Given records:
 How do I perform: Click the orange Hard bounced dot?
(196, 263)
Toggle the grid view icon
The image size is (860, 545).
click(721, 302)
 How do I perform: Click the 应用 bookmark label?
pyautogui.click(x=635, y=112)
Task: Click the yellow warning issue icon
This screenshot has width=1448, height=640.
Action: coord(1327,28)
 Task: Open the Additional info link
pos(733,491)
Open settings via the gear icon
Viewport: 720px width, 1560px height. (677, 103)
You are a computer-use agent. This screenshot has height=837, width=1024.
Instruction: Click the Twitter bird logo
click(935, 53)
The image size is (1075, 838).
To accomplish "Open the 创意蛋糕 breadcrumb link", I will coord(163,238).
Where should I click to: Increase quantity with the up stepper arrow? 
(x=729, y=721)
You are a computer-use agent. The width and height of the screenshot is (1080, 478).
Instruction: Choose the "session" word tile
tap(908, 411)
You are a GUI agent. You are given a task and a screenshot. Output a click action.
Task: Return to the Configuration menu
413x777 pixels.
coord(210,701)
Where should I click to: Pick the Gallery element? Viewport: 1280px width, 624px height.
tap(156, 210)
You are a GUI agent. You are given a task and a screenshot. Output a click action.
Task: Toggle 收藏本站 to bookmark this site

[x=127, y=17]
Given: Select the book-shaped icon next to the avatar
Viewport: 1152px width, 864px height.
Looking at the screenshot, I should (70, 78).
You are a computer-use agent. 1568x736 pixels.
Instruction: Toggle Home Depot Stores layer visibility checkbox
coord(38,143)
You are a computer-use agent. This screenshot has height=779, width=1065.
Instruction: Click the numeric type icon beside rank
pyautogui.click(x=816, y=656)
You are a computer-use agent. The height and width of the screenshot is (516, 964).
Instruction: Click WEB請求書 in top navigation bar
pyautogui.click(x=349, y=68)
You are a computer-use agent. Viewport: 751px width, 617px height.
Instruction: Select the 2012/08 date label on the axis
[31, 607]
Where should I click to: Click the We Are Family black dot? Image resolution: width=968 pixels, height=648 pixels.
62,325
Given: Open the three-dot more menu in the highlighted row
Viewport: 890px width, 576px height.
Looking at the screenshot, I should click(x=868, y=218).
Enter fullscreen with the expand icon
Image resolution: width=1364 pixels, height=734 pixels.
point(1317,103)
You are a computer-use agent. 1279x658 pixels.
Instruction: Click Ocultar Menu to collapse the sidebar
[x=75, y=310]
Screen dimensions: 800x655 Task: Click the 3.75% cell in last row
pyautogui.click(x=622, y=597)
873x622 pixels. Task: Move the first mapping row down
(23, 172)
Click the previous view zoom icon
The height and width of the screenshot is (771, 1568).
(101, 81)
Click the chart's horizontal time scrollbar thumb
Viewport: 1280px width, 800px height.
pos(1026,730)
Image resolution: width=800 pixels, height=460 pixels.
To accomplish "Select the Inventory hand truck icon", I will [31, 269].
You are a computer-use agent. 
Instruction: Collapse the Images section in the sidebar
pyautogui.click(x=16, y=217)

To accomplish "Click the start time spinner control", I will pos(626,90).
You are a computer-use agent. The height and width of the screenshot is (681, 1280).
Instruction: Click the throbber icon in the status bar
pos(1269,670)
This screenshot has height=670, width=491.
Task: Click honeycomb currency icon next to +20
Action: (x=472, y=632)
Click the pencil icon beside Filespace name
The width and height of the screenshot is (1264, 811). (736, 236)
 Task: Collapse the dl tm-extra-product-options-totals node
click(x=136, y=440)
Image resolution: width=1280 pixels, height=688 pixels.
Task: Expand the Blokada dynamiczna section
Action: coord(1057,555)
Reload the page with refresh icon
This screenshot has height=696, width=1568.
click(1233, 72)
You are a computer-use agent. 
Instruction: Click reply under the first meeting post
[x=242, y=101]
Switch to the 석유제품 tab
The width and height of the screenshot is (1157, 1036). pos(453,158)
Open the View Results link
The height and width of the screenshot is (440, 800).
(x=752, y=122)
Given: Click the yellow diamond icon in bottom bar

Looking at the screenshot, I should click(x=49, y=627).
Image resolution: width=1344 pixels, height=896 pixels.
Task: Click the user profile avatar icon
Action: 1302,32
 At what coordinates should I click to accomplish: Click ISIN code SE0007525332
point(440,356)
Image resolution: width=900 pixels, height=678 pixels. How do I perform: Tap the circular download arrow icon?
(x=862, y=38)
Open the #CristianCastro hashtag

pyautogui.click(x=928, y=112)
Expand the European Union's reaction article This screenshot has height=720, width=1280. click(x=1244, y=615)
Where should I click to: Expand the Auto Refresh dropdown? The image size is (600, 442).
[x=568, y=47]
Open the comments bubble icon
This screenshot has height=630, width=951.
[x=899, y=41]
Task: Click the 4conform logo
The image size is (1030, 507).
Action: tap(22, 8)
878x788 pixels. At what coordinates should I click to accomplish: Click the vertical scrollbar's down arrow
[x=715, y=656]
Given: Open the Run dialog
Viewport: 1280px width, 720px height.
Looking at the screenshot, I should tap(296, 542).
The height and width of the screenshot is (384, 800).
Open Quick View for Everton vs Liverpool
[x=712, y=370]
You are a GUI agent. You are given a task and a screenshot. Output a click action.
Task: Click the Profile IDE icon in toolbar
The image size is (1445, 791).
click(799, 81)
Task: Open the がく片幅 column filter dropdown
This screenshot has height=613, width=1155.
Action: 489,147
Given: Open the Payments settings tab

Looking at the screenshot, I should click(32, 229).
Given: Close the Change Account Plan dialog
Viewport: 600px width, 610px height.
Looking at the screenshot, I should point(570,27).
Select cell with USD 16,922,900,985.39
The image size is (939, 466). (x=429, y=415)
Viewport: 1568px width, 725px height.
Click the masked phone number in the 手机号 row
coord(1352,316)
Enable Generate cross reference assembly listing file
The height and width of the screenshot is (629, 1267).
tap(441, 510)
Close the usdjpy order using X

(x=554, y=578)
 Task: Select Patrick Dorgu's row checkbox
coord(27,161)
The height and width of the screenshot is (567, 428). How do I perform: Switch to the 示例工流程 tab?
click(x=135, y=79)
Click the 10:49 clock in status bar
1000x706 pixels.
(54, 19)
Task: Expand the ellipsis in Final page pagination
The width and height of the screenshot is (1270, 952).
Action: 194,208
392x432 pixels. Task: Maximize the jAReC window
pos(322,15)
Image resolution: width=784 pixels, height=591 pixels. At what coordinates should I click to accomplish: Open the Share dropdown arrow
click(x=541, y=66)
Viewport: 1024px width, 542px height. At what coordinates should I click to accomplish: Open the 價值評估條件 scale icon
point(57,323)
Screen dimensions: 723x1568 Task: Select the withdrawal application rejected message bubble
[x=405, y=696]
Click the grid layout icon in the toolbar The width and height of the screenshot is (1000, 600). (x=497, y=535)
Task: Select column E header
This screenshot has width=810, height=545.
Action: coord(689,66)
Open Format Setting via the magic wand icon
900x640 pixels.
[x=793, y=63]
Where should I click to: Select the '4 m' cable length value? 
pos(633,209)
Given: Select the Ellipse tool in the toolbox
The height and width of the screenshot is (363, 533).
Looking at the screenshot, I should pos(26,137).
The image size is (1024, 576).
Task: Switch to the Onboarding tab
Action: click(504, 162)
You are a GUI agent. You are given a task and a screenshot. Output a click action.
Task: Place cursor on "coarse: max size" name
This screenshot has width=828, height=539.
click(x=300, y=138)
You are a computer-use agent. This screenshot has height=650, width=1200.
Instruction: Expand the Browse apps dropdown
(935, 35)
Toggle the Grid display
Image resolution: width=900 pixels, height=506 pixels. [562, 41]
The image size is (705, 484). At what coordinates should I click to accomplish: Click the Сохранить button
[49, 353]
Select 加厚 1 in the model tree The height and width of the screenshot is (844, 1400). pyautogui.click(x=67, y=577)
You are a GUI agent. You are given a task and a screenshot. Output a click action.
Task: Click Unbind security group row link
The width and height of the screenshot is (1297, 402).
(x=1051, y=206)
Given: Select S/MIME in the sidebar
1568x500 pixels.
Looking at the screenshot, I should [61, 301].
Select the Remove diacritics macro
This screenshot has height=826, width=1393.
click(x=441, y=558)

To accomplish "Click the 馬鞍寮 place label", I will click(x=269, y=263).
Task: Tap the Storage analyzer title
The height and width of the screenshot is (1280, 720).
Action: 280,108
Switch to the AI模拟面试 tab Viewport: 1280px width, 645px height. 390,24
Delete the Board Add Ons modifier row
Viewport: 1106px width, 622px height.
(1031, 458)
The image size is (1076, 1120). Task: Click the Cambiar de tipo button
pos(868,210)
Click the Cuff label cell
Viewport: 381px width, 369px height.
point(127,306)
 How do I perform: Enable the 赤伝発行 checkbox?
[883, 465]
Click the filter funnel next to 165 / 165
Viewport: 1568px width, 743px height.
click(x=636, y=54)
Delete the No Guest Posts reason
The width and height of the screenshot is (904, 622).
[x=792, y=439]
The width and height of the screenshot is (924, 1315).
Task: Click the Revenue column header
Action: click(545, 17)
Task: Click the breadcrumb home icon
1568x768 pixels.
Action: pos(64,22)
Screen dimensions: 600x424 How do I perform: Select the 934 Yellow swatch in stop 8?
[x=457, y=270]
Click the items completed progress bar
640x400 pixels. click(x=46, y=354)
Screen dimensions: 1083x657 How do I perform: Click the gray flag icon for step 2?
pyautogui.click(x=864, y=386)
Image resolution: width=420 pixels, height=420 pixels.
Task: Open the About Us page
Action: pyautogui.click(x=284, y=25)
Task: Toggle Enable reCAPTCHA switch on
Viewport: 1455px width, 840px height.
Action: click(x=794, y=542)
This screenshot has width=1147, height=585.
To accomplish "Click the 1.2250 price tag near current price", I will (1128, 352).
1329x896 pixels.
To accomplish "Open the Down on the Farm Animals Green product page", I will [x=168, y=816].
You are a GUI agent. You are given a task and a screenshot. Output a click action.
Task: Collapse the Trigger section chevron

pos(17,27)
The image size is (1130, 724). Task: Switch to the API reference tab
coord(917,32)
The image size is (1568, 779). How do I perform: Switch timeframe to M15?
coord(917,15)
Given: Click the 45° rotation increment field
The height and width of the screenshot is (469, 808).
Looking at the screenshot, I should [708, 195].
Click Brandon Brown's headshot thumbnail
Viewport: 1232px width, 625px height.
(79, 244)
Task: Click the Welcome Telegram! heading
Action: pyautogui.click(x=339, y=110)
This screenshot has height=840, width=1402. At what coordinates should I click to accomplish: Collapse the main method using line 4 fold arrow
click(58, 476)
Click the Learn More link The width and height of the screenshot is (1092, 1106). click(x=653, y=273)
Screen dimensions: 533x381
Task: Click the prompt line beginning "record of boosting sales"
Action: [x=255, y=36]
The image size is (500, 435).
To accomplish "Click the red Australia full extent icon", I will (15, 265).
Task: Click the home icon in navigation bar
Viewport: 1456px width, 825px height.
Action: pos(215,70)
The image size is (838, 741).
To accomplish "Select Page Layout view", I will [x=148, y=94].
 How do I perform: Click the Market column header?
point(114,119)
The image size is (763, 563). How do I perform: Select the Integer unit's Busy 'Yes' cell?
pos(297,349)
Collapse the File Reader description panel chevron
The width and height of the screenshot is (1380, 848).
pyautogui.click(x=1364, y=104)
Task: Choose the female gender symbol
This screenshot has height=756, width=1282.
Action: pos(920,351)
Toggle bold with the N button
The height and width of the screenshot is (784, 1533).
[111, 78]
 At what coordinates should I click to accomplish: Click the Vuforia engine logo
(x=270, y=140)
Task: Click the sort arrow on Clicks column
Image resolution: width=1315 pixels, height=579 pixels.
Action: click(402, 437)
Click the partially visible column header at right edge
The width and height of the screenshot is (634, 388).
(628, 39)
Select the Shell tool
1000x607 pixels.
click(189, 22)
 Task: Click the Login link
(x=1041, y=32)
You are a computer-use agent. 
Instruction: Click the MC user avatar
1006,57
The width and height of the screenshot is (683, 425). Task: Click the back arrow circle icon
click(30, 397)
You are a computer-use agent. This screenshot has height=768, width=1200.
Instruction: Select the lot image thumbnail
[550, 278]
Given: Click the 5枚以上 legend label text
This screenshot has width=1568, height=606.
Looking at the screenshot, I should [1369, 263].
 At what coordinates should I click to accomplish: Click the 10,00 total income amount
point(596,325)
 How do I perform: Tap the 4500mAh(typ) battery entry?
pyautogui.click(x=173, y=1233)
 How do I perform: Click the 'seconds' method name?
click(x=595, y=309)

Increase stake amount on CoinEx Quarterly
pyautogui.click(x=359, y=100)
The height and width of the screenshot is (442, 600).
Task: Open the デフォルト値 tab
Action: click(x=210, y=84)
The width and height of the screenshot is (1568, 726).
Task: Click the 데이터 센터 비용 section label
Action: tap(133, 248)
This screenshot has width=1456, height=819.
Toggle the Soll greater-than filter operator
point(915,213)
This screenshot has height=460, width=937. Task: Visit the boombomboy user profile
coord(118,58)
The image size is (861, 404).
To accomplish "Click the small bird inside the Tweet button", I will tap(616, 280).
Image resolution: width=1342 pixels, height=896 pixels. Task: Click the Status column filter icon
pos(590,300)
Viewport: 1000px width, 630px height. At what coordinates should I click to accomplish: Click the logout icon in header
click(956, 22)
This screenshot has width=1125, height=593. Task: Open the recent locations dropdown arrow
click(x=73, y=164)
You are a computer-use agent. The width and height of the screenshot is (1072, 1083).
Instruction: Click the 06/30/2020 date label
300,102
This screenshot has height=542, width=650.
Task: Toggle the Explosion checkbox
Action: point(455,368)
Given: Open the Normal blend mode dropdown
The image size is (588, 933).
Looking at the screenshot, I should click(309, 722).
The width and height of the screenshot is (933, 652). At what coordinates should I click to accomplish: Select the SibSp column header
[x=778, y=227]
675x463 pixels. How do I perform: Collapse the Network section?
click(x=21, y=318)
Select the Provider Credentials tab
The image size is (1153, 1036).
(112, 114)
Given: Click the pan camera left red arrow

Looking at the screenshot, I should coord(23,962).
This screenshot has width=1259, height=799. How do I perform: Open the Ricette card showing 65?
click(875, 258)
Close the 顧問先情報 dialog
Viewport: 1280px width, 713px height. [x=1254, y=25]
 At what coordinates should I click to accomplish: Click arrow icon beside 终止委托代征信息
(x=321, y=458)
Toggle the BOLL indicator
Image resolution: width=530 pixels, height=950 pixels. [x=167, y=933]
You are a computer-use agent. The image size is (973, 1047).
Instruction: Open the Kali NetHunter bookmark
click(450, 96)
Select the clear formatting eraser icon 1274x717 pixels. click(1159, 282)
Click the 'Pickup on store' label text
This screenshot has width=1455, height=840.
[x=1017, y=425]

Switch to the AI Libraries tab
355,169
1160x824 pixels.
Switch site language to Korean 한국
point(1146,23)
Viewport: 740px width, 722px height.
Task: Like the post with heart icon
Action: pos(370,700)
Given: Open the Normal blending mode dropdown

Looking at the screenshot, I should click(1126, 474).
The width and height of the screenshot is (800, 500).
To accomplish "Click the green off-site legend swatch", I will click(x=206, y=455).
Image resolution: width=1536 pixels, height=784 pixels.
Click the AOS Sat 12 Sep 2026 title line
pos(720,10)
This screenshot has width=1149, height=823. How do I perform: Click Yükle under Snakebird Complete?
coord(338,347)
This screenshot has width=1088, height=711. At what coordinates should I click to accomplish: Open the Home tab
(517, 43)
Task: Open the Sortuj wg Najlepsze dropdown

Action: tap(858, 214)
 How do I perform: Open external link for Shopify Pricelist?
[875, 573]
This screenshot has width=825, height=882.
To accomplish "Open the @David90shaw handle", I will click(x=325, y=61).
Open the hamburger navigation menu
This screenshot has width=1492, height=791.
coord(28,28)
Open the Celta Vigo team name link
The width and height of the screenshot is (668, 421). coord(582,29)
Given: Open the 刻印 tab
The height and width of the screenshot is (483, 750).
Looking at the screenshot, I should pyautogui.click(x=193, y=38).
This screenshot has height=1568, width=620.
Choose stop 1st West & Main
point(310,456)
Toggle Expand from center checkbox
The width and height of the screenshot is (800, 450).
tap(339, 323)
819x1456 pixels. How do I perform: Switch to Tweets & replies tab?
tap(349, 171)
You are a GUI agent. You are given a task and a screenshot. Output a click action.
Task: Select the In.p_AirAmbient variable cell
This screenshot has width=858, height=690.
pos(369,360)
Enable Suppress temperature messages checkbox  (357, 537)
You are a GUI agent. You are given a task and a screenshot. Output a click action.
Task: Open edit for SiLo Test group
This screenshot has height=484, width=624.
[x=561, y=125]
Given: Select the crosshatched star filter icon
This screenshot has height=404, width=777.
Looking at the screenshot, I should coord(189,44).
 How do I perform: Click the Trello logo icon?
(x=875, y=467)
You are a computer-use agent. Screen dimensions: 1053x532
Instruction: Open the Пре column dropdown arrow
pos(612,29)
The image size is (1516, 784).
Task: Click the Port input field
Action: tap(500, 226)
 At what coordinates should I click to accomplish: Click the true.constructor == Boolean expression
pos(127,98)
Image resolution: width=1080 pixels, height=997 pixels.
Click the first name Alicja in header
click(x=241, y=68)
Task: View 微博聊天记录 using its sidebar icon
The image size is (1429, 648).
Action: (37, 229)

Description of the task: From the line containing "Choose stop 1st West & Main" down to the line containing "Enable Suppress temperature" in the material above, reproduce every line exactly, including the two end lines.

Expected answer:
Choose stop 1st West & Main
point(310,456)
Toggle Expand from center checkbox
The width and height of the screenshot is (800, 450).
tap(339, 323)
819x1456 pixels. How do I perform: Switch to Tweets & replies tab?
tap(349, 171)
You are a GUI agent. You are given a task and a screenshot. Output a click action.
Task: Select the In.p_AirAmbient variable cell
This screenshot has width=858, height=690.
pos(369,360)
Enable Suppress temperature messages checkbox  (357, 537)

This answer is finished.